_Extracted entries_.
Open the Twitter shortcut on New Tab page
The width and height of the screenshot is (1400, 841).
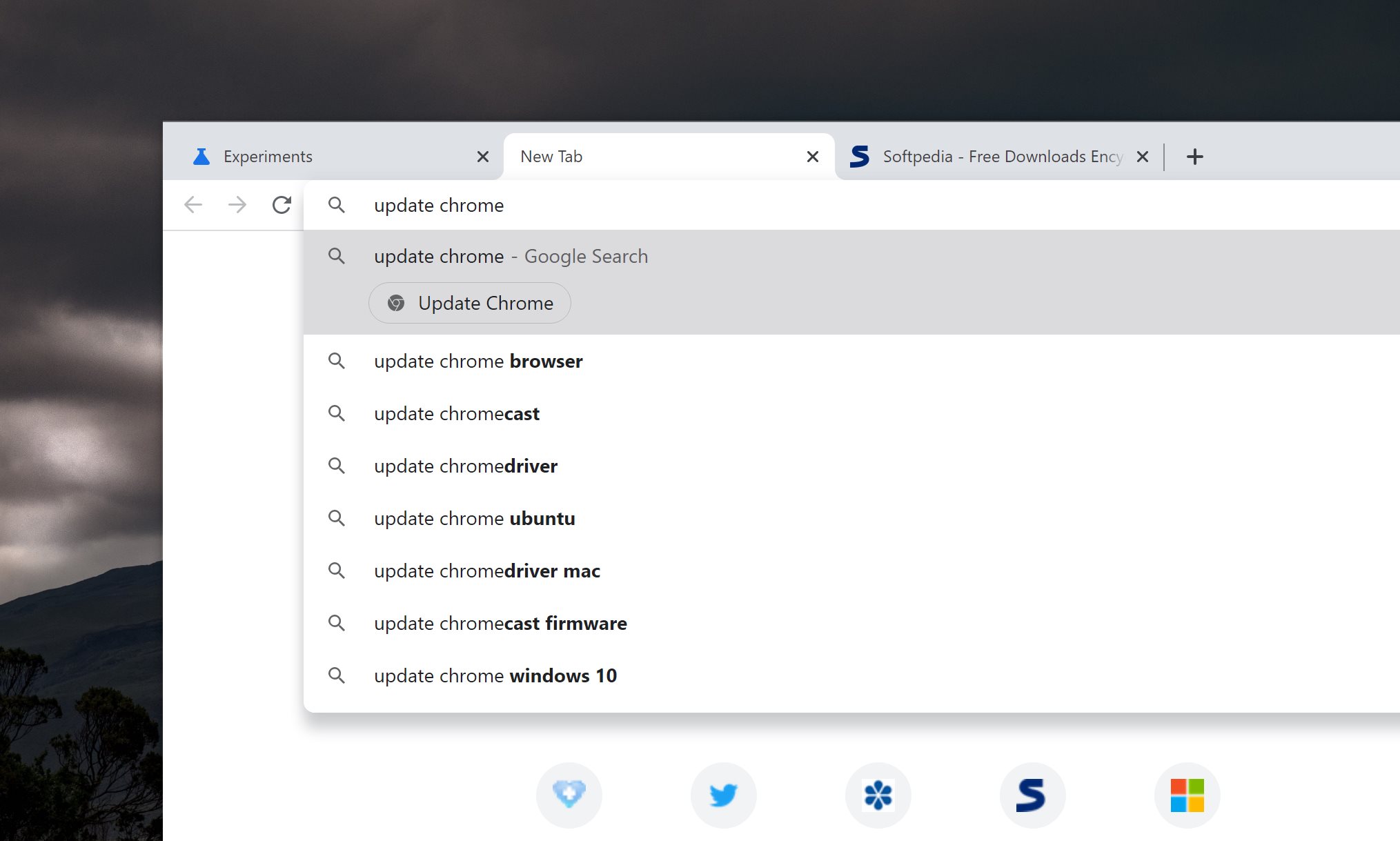coord(723,795)
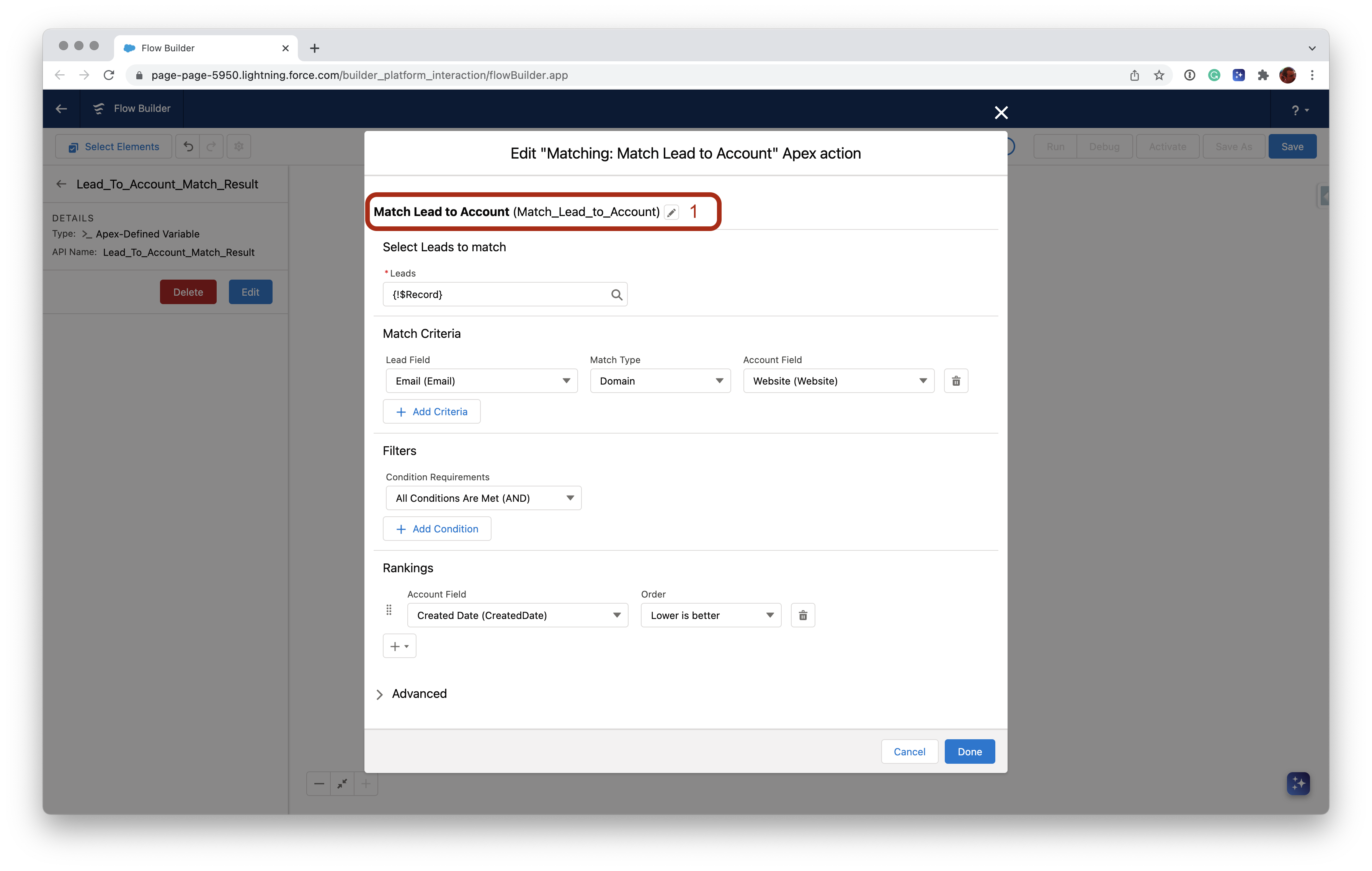The height and width of the screenshot is (871, 1372).
Task: Expand the Advanced section
Action: (x=412, y=694)
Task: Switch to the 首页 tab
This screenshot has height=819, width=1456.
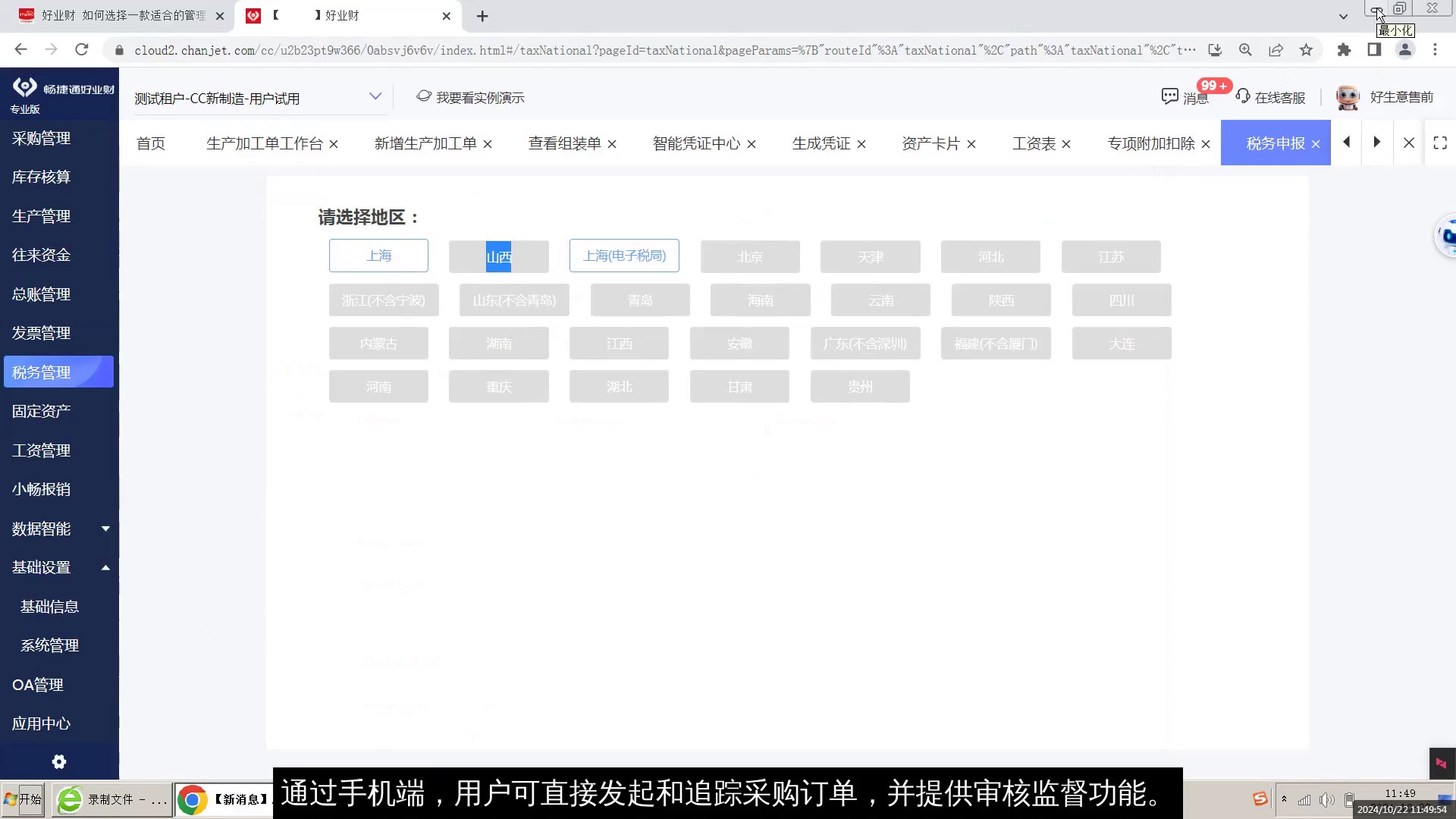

_About this exercise_. Copy everything in the listing above exactly except the pictures.

_Reply to the task_.
Open the Twitter shortcut on New Tab page
The width and height of the screenshot is (1400, 841).
coord(723,795)
The height and width of the screenshot is (871, 1372).
Task: Expand the Advanced section
Action: (x=412, y=694)
Task: Switch to the 首页 tab
This screenshot has height=819, width=1456.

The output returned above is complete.